His project made headlines recently when he got into trouble with the Stone Oak property association for installing a sculpture of a fork without authorization. Watel responded to the censure by erecting an also controversial “Wall of Censorship” partially obscuring the offending fork.
Little wonder, given the hyperactive Watel’s peripatetic pace, that he’s thrown his hat into the ring for a free getaway vacation in Tahiti.
Today I received this item in a press release from Tahiti Tourisme North America:
“Damien Watel and his girlfriend Lisa of San Antonio are battling it out with more than 20 other couples for a trip to Tahiti.

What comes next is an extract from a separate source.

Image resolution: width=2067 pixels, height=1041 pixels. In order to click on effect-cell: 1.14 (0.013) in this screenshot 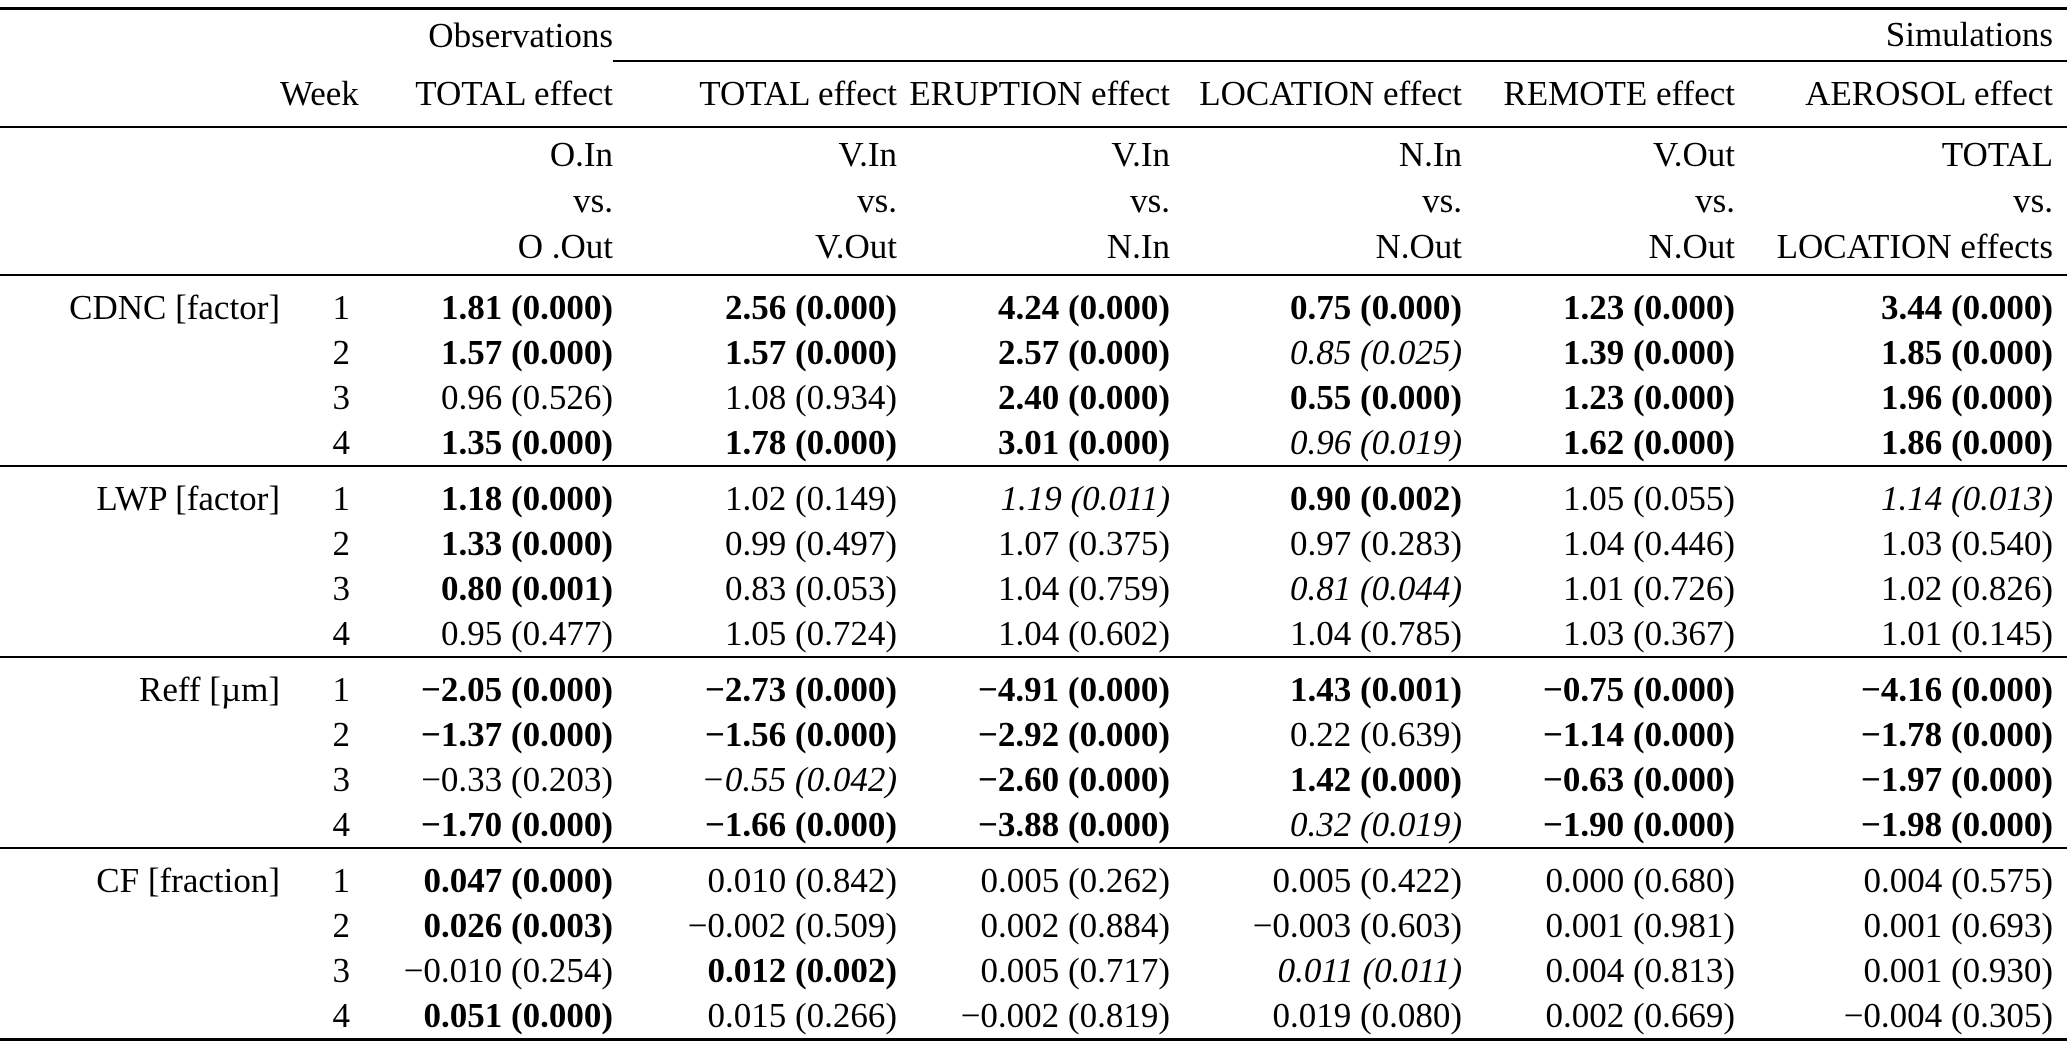, I will do `click(1966, 498)`.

The couple (both professional chefs) entered Tahiti Tourisme’s “Invest in Your Love” video contest by submitting a video, “Recipe for Tahiti”, on why they need (and deserve) an escape to the beautiful islands of Tahiti.”
What’s even more fun: You can vote for Damien’s vacation here:
“Now it’s up to the public to decide who gets to move on to the finals. Voting for this round is open to the public and runs from July 25 through August 8. Videos that receive the highest number of public votes by August 8 move on as finalists and then the winner will be selected from an expert panel of judges.
Visit investinyourlove.com to watch the videos, vote and for information on how to enter to win a trip to the South Pacific island paradise of Tahiti. There are four more contest periods to submit a video for a chance to win, running until the end of November.”
I don’t know about you, but I think he’s earned it.
SA hotels make "World's Best" list July 17, 2009Posted by tracybarnett in : Food, San Antonio, Sustainability , add a comment
Recently I was in San Antonio to visit the new stretch of the famed River Walk, and to visit with chef John Brand, the culinary wizard behind the remake of two River Walk classics, Pesca and Las Canarias.
Brand has distinguished himself with a cuisine that is both cutting-edge and creative, while being an active adherent to farm-to-table and sustainable harvesting practices. Here’s an interview I did with Brand at Las Canarias after a memorable lunch in May.
Pesca and Las Canarias and their parent hotels, the Watermark Hotel and Spa and Omni’s La Mansion del Rio, have more to celebrate this month than a new stretch of the River Walk. Both hotels made Travel + Leisure’s “World’s Best Hotels” list — the only hotels in Texas to have received this honor.
Here’s the story in the San Antonio Business Journal.
Of course, it can’t hurt that they’ve got a world-class chef at the helm of their two restaurants. Congrats, y’all.